Example GC2 (figure 3.2.2) shows snapshots just at the end of the two phases.

There are various ways to realise the mark and sweep algorithm [58]. Effectively, they are all identical in function and differ only in the marking schemes.

\(^\dagger\) Example: The list formed by cells 02 and 08 in figure 3.2.1.
used. In large systems which support virtual memory, two more phases are included - Relocation and Update. These phases help to maintain cell locality thus increasing the hit ratio, which in turn reduces the rate of fragmentation and thrashing. Generally, the overall collection time (G) is assumed to be $\alpha N + \beta M$, where $N$ is the number of useful cells, $M$ is the total number of cells, and $\alpha$ and $\beta$ are constants. $\alpha$ is dependent on the time required to mark a cell and subsequently unmark it in the sweep phase and $\beta$ is dependent on the time to put an inaccessible cell into the FREE_LIST. In practice, $\alpha$ is much bigger than $\beta$, thus $G = \alpha N$ is a close approximation. This implies that as the number of useful cells increases, the systems' performance will be degraded by the frequent and time-consuming GC process. Moreover, another problem of memory utilisation results from the large amount of memory which has to be reserved for stacking during the course of list traversal. In the worst case the stack may amount to $M$ words.
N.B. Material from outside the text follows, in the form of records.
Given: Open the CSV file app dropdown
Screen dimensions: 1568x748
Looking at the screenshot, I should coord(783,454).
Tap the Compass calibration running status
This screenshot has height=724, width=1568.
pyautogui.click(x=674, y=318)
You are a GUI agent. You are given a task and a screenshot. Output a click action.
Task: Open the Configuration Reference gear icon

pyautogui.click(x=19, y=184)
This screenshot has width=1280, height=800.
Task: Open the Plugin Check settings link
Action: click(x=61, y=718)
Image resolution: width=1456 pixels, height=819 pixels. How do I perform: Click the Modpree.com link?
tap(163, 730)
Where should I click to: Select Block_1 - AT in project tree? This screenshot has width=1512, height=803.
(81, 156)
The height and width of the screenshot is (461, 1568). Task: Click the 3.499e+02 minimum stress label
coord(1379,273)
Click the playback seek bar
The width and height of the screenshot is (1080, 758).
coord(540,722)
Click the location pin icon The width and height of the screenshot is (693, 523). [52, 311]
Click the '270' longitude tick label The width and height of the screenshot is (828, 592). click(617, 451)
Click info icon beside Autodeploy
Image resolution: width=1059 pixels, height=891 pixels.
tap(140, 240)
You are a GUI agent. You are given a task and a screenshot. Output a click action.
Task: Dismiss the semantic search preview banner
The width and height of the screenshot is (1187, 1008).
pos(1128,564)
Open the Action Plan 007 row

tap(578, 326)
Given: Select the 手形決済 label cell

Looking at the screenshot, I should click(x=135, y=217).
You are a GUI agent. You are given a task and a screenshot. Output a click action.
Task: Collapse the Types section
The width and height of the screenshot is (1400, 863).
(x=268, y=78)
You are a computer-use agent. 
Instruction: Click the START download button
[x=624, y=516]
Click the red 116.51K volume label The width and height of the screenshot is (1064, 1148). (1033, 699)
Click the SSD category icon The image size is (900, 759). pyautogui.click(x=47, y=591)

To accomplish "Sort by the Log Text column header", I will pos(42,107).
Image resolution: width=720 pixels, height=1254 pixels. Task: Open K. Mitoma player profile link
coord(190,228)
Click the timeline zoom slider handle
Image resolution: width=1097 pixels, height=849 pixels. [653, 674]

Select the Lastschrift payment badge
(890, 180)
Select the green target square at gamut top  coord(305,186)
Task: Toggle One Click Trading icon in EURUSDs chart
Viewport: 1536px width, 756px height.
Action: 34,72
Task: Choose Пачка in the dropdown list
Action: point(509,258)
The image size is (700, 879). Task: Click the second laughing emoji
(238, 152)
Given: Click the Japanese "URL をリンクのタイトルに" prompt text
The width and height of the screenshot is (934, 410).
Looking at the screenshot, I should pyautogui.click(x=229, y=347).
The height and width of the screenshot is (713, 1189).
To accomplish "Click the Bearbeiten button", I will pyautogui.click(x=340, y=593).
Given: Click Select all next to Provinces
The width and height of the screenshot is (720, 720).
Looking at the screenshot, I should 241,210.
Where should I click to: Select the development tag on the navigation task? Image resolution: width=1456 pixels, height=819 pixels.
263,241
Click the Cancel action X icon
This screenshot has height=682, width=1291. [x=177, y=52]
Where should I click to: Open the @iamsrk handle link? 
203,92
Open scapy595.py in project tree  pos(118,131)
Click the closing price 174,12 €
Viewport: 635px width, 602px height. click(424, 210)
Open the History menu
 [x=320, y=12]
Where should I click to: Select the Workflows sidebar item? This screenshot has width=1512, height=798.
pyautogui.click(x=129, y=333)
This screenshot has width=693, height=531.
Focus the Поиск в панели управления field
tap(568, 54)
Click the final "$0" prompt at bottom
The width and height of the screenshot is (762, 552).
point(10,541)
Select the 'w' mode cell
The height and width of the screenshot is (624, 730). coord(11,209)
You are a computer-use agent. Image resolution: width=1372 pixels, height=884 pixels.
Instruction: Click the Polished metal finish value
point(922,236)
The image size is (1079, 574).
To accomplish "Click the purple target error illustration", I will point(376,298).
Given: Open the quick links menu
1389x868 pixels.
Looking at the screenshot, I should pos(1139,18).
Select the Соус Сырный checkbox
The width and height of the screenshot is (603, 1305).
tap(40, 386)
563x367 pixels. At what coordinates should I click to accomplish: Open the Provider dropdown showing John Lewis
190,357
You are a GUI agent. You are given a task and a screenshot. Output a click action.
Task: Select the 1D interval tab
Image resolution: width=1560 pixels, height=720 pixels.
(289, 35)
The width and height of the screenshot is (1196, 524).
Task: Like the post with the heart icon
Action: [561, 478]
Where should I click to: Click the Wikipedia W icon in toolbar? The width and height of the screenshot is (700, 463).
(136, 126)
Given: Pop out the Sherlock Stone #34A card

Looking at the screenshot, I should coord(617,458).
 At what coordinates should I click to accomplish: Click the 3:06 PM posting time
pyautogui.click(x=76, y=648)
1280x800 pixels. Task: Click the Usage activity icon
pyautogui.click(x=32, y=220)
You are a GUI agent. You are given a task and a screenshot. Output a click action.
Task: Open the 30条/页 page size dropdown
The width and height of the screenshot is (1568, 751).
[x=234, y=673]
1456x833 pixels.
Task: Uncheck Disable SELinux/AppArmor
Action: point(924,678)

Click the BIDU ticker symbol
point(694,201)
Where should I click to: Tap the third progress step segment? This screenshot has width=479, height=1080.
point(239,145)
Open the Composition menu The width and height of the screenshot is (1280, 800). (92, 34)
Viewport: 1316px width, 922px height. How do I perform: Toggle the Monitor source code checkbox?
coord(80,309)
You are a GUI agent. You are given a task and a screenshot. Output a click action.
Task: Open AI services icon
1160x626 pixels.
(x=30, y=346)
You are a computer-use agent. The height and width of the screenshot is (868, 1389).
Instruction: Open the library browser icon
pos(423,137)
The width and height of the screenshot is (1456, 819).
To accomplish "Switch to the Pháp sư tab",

The simplest form of mark and sweep collector is the one proposed by Winston [59]. This algorithm traces the complete list structure by first marking the tail branches until it comes to a halt by an atom or a marked node; then it resumes tracing the heads from where it originally branched off. The system stack is extensively used for storing return addresses and each node is visited twice: once before marking the tail and once before marking the head. The major drawback of this type of collector is that it uses extra storage for stacking return addresses. In the extreme case, if a list space of $N$ list cells has to be completely marked, the size of the stack required would be that of the list space itself (i.e. $N$). Provision of such a huge additional amount of memory can greatly reduce the effectiveness of garbage collection.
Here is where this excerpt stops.